Hickenlooper: Denver is not a sanctuary city and never has been. If we arrested someone for a crime and they don't have the appropriate paperwork, we send that information over to ICE, the federal immigration folks, immediately and detain the person to make sure ICE if they can deport them they will deport them.
The federal government has put small businesses and citizens in a ridiculous position. I think the federal government needs to secure the border. We need some sort of national ID. We have to hold businesses accountable. It's not that hard to imagine a system where we could solve this.
ColoradoBiz: How do we improve
education in K-12 so that more
Hickenlooper: In Denver, we've expanded early childhood education to make sure kids arrive at kindergarten knowing how to hold a pencil, knowing their alphabet and their numbers. Every study shows if kids arrive behind they never catch up or it's very, very expensive to get them to catch up.
We also got Tim and Bernie Marquez to donate a $50 million matching gift to create the Denver Scholarship Foundation. In my first four years, I visited every school in Denver. I saw kids who weren't working hard in school because their family had no money. They didn't believe they could ever go to college. Well, now when I walk into a school I can say, "If you work hard enough no matter how little money your family has we guarantee that you'll be able to go to college if you go to college in Colorado."
Let's get rid of CSAP. You've got to measure performance. But with (the Colorado Student Assessment Program) they take the tests and they don't get the results back for four months.

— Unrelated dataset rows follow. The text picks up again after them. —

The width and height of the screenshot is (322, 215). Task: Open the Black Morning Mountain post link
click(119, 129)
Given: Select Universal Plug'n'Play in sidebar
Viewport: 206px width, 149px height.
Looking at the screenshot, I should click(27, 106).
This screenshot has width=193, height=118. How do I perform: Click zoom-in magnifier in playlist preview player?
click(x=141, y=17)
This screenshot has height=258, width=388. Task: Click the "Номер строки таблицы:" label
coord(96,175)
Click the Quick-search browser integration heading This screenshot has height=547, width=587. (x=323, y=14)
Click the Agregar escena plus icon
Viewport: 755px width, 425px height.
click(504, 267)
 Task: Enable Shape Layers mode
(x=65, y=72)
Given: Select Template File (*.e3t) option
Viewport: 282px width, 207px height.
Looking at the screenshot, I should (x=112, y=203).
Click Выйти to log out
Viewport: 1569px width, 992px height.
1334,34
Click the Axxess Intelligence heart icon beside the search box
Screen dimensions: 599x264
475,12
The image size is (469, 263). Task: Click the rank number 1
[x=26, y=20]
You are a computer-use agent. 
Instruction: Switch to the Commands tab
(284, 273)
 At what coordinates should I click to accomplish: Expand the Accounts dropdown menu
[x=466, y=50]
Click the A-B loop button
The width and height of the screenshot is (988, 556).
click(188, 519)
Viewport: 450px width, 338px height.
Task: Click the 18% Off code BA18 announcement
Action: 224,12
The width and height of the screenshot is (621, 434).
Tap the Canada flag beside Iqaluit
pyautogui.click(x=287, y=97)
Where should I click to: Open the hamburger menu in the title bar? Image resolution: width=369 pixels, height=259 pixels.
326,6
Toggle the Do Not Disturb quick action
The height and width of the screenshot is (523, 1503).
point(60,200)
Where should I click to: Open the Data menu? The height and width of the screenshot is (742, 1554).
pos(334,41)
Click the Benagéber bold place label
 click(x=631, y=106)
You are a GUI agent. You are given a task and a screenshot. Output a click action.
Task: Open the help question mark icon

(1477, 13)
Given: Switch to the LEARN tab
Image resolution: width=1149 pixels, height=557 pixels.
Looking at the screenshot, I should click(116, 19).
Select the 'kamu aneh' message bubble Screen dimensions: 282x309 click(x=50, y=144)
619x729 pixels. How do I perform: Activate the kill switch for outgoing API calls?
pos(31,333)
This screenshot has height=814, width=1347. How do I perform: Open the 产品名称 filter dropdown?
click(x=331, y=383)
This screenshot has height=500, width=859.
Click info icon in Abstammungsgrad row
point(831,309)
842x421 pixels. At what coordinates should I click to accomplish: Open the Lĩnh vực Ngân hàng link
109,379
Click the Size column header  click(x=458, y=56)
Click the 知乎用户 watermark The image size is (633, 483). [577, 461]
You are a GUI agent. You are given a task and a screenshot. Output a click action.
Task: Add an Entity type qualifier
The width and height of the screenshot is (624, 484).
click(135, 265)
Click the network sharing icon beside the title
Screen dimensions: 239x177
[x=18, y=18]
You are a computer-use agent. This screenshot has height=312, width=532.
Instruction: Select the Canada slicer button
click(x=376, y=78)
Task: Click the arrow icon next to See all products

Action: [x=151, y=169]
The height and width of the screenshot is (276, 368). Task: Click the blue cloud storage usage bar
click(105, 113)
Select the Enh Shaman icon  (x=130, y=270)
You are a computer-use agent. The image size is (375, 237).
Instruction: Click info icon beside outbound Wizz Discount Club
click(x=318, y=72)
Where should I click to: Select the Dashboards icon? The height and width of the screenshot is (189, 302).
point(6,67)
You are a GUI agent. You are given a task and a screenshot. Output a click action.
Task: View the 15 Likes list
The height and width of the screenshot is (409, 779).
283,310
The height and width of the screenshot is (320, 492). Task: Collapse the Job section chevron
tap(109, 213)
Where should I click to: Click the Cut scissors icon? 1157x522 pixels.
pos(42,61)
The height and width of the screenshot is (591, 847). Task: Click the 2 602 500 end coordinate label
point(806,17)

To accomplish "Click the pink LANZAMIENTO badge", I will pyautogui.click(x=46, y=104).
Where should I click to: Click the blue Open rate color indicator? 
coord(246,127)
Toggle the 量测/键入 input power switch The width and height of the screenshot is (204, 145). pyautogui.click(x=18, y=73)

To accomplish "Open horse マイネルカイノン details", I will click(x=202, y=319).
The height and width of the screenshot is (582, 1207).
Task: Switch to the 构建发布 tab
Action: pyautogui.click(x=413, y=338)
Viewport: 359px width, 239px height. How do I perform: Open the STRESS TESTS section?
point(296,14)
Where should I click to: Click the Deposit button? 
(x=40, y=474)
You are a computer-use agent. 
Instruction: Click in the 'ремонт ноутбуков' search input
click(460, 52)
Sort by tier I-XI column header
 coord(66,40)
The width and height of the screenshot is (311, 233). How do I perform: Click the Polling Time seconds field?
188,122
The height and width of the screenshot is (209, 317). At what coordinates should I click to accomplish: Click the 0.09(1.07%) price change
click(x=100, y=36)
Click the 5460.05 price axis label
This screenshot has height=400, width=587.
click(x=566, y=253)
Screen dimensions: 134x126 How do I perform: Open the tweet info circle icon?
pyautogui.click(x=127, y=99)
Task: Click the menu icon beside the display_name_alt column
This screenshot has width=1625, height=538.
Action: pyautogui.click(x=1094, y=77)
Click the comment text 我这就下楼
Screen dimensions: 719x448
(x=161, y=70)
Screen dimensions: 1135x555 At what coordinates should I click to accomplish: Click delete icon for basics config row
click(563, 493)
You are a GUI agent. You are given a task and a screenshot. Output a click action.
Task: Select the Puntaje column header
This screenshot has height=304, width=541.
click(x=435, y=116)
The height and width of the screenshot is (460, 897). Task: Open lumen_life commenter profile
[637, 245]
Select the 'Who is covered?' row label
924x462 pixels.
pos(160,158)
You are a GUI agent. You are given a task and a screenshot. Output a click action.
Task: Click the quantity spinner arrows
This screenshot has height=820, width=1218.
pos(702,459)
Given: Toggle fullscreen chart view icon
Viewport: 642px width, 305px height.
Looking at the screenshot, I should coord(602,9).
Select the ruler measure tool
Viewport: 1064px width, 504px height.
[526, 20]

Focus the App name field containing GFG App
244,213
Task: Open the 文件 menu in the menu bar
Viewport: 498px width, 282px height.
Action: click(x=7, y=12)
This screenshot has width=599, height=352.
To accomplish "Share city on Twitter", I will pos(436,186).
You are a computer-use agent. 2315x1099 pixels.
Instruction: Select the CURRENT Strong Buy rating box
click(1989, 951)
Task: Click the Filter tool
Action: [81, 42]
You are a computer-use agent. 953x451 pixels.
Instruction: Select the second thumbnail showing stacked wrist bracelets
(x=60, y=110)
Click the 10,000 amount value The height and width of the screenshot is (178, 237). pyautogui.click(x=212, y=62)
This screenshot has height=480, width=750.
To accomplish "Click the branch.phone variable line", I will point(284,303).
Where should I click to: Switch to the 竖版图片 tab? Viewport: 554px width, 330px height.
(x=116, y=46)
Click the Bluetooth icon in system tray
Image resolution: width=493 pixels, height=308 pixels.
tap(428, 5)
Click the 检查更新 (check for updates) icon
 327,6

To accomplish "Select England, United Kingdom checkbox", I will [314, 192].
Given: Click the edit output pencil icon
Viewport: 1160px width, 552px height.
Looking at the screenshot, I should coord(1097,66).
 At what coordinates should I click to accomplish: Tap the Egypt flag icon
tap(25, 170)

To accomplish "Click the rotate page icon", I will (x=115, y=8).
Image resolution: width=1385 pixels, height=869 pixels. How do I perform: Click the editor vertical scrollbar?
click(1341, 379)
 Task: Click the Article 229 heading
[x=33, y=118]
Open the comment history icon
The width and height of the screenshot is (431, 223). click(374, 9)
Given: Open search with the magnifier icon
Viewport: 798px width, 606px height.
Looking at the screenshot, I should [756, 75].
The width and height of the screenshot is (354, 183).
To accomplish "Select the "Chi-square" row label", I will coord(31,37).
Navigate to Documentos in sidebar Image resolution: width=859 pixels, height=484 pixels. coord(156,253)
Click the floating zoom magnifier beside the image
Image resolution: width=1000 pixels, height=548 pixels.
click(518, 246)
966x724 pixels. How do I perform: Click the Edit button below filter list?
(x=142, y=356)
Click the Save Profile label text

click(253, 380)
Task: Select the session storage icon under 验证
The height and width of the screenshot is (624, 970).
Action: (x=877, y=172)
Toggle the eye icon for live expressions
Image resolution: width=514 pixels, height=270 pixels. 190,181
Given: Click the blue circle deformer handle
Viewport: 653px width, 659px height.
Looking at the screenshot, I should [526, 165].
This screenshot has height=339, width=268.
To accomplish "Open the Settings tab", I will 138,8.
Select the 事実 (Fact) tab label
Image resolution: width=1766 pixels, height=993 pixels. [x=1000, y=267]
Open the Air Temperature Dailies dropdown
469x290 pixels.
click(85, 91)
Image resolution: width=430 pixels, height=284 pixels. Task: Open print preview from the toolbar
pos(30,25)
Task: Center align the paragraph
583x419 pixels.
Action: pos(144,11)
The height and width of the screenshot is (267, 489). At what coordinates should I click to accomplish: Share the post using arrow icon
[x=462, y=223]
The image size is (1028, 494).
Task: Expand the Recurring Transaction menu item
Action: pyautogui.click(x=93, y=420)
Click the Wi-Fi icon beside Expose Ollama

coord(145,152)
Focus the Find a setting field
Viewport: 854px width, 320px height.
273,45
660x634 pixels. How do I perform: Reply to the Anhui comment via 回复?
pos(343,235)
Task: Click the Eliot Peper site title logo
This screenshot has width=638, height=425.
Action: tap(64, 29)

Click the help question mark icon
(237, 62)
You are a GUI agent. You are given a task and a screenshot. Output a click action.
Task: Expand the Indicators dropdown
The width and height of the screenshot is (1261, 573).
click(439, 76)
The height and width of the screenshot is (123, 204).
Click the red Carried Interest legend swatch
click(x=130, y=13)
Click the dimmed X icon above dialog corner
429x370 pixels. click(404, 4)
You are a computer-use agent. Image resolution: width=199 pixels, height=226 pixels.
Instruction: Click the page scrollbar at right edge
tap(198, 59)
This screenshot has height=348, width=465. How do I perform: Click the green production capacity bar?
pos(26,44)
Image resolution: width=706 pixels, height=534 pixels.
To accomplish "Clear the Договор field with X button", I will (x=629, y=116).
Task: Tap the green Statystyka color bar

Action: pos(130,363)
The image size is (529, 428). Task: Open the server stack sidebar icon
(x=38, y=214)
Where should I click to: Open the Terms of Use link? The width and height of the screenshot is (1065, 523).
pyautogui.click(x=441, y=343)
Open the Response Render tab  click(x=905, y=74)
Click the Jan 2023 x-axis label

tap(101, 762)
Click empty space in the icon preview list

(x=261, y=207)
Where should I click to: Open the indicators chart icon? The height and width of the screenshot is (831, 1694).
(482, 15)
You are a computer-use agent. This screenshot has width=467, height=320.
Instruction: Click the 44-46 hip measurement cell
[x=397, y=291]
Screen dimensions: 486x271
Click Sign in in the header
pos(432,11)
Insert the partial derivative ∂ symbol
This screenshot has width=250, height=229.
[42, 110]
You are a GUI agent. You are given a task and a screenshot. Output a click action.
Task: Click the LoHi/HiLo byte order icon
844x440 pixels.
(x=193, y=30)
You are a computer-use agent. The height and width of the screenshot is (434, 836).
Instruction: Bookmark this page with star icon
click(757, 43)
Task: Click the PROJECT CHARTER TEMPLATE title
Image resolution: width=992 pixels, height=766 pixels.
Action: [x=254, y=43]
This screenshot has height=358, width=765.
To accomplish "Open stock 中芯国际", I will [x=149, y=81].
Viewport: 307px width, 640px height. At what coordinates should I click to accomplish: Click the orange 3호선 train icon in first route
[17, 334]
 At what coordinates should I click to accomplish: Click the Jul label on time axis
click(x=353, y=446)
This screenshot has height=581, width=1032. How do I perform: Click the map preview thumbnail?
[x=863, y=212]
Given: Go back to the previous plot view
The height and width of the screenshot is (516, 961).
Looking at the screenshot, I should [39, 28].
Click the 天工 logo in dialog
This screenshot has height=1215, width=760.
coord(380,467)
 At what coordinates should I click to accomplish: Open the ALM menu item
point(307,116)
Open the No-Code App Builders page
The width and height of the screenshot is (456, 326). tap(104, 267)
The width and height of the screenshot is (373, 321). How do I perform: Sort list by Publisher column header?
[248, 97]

What private enterprise, what business, would ever have a performance measure where you get the results back in four months?
ColoradoBiz: By some measurements, Colorado ranks at the bottom in aid to higher education. How do you ensure universities and community colleges have enough funding?
Hickenlooper: You've got to make sure that every kid who wants to go there can get there, and when they go won't end up with a huge debt when they leave school. I think it's part of our economic development equation.
Higher ed really has to begin being more accountable. I think the public feels - I'm not saying right or wrong - that there's waste, not just in administration but in teachers and the workloads. I think universities have to do a better job of communicating where they found savings.
ColoradoBiz: What do we do to ensure we have enough water for agriculture and for development as it comes back?
Hickenlooper: You know what they say in the West: Water's not for drinking, it's for fighting. I don't control Denver Water, but I appoint the board. And we have put together the most conservation-minded board of any water utility in the history of the country. And our focus has been: Let's recognize that Denver may have senior water rights legally, but that's not the point. The point is it's not just Denver's water, it's Colorado's water.
ColoradoBiz: After Gov. Ritter announced in January that he would not seek reelection, you took a little bit of time to think about whether you were going to run. Now that you're doing this, how are you balancing running the city and county of Denver?
Hickenlooper: I have been mayor now for seven years so I have a really remarkable team. If I'm out going around the state, I'm in constant communication through e-mails and text messages so pretty much anything that happens I'm involved in that decision as it happens.